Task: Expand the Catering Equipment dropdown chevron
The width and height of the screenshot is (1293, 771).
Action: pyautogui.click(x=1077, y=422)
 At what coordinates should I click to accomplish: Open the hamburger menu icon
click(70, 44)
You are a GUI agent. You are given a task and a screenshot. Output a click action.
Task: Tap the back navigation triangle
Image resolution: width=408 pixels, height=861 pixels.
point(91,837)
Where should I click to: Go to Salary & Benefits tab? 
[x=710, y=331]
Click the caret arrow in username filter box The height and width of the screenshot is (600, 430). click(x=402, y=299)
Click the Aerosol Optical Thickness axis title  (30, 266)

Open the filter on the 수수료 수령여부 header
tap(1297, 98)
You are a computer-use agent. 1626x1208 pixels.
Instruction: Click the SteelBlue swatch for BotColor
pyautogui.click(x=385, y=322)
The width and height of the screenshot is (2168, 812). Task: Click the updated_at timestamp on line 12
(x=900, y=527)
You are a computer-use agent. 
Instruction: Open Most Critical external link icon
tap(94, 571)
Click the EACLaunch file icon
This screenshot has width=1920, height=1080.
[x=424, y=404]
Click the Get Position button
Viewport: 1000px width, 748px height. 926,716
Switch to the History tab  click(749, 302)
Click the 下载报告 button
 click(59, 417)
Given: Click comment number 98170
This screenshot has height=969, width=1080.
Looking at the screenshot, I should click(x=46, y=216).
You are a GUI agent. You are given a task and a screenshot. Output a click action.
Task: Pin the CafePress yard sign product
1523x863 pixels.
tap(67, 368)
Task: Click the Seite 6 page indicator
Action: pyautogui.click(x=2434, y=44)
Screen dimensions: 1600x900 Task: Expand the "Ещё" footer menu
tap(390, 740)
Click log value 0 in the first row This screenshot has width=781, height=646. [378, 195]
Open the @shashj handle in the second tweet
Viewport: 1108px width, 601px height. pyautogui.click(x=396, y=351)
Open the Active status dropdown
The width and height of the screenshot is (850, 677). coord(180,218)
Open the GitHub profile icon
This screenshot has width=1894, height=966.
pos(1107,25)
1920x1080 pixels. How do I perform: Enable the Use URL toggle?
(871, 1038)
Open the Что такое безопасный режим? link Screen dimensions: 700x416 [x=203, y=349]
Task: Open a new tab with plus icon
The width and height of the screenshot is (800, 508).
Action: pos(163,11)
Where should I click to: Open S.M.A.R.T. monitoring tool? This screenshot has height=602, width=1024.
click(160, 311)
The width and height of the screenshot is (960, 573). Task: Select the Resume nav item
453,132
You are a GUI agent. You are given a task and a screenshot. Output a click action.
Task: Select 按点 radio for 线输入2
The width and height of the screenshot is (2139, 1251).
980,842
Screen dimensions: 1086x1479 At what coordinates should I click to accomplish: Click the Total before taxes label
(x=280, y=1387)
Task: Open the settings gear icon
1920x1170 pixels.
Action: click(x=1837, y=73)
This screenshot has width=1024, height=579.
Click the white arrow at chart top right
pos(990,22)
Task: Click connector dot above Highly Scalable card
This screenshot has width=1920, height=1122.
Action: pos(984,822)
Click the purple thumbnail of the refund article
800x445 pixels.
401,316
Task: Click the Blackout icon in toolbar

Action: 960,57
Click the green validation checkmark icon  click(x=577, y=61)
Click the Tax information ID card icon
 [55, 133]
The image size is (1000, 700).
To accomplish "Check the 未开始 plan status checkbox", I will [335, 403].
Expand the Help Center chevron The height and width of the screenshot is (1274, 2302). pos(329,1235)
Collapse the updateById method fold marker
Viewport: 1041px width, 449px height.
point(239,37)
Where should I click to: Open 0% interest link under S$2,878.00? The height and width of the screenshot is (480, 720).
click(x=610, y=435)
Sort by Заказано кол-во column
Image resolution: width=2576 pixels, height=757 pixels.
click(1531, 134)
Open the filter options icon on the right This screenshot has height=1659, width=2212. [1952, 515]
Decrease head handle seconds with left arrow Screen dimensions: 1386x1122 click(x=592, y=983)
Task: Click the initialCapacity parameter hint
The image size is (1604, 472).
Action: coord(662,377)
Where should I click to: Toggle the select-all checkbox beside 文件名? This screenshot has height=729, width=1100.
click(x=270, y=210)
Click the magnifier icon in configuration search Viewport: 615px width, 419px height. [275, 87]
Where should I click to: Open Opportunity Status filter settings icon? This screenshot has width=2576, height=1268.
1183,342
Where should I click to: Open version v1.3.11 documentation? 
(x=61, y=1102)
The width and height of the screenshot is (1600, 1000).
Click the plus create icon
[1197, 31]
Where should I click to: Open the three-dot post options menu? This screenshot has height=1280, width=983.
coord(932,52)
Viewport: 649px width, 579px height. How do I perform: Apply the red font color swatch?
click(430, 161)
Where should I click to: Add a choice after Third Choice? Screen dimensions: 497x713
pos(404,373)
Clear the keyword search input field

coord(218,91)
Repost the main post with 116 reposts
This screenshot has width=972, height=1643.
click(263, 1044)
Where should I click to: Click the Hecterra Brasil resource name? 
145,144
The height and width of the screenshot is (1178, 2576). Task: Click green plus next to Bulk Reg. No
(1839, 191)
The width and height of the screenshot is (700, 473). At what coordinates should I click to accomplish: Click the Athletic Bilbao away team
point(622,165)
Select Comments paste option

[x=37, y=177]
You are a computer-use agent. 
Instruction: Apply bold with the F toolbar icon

----

• GIVEN PROBLEM:
Copy out the lines of the listing above, from the line with "Click the Get Position button" to the line with "Looking at the", both ends included, with nothing changed.

• RESULT OF THE TASK:
Click the Get Position button
Viewport: 1000px width, 748px height. 926,716
Switch to the History tab  click(749, 302)
Click the 下载报告 button
 click(59, 417)
Given: Click comment number 98170
This screenshot has height=969, width=1080.
Looking at the screenshot, I should click(x=46, y=216).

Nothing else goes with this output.